■ **What is being asked**: The answer should consist of all the entries, repeated word for word.

■ **Exercise material**:

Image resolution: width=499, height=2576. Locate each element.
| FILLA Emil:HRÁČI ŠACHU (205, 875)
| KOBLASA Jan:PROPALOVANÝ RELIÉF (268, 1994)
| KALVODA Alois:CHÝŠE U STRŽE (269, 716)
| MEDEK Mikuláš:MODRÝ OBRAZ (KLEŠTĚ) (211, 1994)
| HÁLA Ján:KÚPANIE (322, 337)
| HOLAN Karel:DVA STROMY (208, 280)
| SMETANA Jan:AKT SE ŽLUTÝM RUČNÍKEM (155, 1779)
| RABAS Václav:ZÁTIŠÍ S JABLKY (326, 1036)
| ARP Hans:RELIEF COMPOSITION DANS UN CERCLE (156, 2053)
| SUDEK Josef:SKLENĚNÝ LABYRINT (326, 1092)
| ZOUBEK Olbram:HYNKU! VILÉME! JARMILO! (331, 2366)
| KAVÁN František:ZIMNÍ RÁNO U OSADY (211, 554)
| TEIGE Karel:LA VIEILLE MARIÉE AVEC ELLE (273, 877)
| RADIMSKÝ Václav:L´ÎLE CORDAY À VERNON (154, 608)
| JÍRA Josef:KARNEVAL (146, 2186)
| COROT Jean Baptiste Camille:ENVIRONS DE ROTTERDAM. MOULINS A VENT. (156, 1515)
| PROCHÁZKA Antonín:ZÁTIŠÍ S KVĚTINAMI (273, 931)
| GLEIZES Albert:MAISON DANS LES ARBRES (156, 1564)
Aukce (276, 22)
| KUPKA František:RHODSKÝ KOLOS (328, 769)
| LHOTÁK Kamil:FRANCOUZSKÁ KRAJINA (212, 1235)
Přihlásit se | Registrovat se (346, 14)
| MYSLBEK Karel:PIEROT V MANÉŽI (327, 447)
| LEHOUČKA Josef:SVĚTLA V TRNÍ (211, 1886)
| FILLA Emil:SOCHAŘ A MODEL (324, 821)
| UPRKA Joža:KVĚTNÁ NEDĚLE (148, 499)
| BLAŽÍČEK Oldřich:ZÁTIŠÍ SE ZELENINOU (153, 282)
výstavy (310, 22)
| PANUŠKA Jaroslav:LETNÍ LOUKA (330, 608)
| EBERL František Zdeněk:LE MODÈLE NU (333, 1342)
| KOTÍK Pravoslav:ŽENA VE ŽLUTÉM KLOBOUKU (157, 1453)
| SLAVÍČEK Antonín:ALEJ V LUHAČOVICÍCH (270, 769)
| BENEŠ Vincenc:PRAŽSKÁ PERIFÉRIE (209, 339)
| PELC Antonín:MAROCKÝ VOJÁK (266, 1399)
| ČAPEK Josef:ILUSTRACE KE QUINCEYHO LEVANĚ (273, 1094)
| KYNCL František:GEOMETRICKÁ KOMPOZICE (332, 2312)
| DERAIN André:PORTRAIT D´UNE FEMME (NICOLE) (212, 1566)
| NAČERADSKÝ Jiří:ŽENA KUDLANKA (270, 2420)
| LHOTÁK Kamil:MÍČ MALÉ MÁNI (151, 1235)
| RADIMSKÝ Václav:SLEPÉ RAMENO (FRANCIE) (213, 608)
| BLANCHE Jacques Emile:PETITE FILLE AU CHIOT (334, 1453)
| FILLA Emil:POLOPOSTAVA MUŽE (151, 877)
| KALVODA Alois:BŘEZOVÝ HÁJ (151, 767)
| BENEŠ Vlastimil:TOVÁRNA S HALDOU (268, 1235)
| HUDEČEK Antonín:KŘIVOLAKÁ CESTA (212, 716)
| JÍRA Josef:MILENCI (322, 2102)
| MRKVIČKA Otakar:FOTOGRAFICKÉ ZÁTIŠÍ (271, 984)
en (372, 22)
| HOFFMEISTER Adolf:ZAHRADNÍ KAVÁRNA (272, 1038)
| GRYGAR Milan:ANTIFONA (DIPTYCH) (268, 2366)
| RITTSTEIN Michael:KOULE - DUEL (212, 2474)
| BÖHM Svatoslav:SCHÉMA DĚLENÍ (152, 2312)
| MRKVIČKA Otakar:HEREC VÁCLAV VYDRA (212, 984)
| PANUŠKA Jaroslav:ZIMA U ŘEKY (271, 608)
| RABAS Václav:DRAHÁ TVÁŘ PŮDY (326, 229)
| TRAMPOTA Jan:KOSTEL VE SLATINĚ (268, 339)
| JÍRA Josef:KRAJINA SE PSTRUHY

■ **Response**:
Image resolution: width=499, height=2576. Locate each element.
| FILLA Emil:HRÁČI ŠACHU (205, 875)
| KOBLASA Jan:PROPALOVANÝ RELIÉF (268, 1994)
| KALVODA Alois:CHÝŠE U STRŽE (269, 716)
| MEDEK Mikuláš:MODRÝ OBRAZ (KLEŠTĚ) (211, 1994)
| HÁLA Ján:KÚPANIE (322, 337)
| HOLAN Karel:DVA STROMY (208, 280)
| SMETANA Jan:AKT SE ŽLUTÝM RUČNÍKEM (155, 1779)
| RABAS Václav:ZÁTIŠÍ S JABLKY (326, 1036)
| ARP Hans:RELIEF COMPOSITION DANS UN CERCLE (156, 2053)
| SUDEK Josef:SKLENĚNÝ LABYRINT (326, 1092)
| ZOUBEK Olbram:HYNKU! VILÉME! JARMILO! (331, 2366)
| KAVÁN František:ZIMNÍ RÁNO U OSADY (211, 554)
| TEIGE Karel:LA VIEILLE MARIÉE AVEC ELLE (273, 877)
| RADIMSKÝ Václav:L´ÎLE CORDAY À VERNON (154, 608)
| JÍRA Josef:KARNEVAL (146, 2186)
| COROT Jean Baptiste Camille:ENVIRONS DE ROTTERDAM. MOULINS A VENT. (156, 1515)
| PROCHÁZKA Antonín:ZÁTIŠÍ S KVĚTINAMI (273, 931)
| GLEIZES Albert:MAISON DANS LES ARBRES (156, 1564)
Aukce (276, 22)
| KUPKA František:RHODSKÝ KOLOS (328, 769)
| LHOTÁK Kamil:FRANCOUZSKÁ KRAJINA (212, 1235)
Přihlásit se | Registrovat se (346, 14)
| MYSLBEK Karel:PIEROT V MANÉŽI (327, 447)
| LEHOUČKA Josef:SVĚTLA V TRNÍ (211, 1886)
| FILLA Emil:SOCHAŘ A MODEL (324, 821)
| UPRKA Joža:KVĚTNÁ NEDĚLE (148, 499)
| BLAŽÍČEK Oldřich:ZÁTIŠÍ SE ZELENINOU (153, 282)
výstavy (310, 22)
| PANUŠKA Jaroslav:LETNÍ LOUKA (330, 608)
| EBERL František Zdeněk:LE MODÈLE NU (333, 1342)
| KOTÍK Pravoslav:ŽENA VE ŽLUTÉM KLOBOUKU (157, 1453)
| SLAVÍČEK Antonín:ALEJ V LUHAČOVICÍCH (270, 769)
| BENEŠ Vincenc:PRAŽSKÁ PERIFÉRIE (209, 339)
| PELC Antonín:MAROCKÝ VOJÁK (266, 1399)
| ČAPEK Josef:ILUSTRACE KE QUINCEYHO LEVANĚ (273, 1094)
| KYNCL František:GEOMETRICKÁ KOMPOZICE (332, 2312)
| DERAIN André:PORTRAIT D´UNE FEMME (NICOLE) (212, 1566)
| NAČERADSKÝ Jiří:ŽENA KUDLANKA (270, 2420)
| LHOTÁK Kamil:MÍČ MALÉ MÁNI (151, 1235)
| RADIMSKÝ Václav:SLEPÉ RAMENO (FRANCIE) (213, 608)
| BLANCHE Jacques Emile:PETITE FILLE AU CHIOT (334, 1453)
| FILLA Emil:POLOPOSTAVA MUŽE (151, 877)
| KALVODA Alois:BŘEZOVÝ HÁJ (151, 767)
| BENEŠ Vlastimil:TOVÁRNA S HALDOU (268, 1235)
| HUDEČEK Antonín:KŘIVOLAKÁ CESTA (212, 716)
| JÍRA Josef:MILENCI (322, 2102)
| MRKVIČKA Otakar:FOTOGRAFICKÉ ZÁTIŠÍ (271, 984)
en (372, 22)
| HOFFMEISTER Adolf:ZAHRADNÍ KAVÁRNA (272, 1038)
| GRYGAR Milan:ANTIFONA (DIPTYCH) (268, 2366)
| RITTSTEIN Michael:KOULE - DUEL (212, 2474)
| BÖHM Svatoslav:SCHÉMA DĚLENÍ (152, 2312)
| MRKVIČKA Otakar:HEREC VÁCLAV VYDRA (212, 984)
| PANUŠKA Jaroslav:ZIMA U ŘEKY (271, 608)
| RABAS Václav:DRAHÁ TVÁŘ PŮDY (326, 229)
| TRAMPOTA Jan:KOSTEL VE SLATINĚ (268, 339)
| JÍRA Josef:KRAJINA SE PSTRUHY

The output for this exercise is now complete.